The Friends of Abe story follows many other "additional information" tales told by tea party groups since the IRS scandal broke, but perhaps the most sinister request made by the IRS during the group's now two-year wait for 501(c)(3) status was a request for insider access to the group's web site. The Times explains:
The application had been under review for roughly two years, and had at one point included a demand -- which was not met -- for enhanced access to the group's security-protected website, which would have revealed member names.
The Times charitably notes that "tax experts said that an organization's membership list is information that would not typically be required."
I suppose not.
In politics, the most salacious political scandal is the relapse scandal, particularly one that occurs after apparent contrition.

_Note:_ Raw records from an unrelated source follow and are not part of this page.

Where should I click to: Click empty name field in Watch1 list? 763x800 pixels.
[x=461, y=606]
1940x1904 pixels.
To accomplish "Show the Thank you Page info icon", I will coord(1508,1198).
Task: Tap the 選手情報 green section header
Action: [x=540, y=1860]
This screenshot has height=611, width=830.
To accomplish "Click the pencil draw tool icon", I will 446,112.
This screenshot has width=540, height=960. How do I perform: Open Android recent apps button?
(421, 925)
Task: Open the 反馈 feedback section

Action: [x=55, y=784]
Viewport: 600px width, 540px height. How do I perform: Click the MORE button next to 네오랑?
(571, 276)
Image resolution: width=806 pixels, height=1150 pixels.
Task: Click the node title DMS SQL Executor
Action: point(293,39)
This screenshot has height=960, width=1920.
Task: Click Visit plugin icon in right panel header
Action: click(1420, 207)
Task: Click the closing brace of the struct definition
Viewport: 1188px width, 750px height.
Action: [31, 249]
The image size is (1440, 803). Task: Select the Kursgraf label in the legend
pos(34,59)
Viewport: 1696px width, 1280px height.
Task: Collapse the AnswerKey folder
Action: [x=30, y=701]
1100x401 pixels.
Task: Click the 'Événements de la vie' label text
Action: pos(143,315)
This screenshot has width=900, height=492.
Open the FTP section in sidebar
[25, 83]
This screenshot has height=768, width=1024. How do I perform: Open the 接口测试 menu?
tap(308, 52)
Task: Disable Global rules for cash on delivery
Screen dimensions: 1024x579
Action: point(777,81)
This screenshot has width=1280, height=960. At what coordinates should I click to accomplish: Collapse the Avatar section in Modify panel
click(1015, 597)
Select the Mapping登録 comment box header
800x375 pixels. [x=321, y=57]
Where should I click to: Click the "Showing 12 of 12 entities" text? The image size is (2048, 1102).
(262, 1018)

When the infamous alias "Carlos Danger" proved New York mayoral candidate Anthony Weiner's infidelity apology a sham, it sunk his candidacy and (if anyone has any sense) his entire political career. If Chris Christie or his staff again targeted political foes for more "traffic studies," the New Jersey governor might not survive his term.
So what of Obama and his IRS?
After the President avowed no knowledge of the targeting, called the IRS behavior "outrageous" nearly a year ago, we find out today what is perhaps the most disturbing of all the allegations, an effort to gain access to the guarded list of Hollywood's conservatives.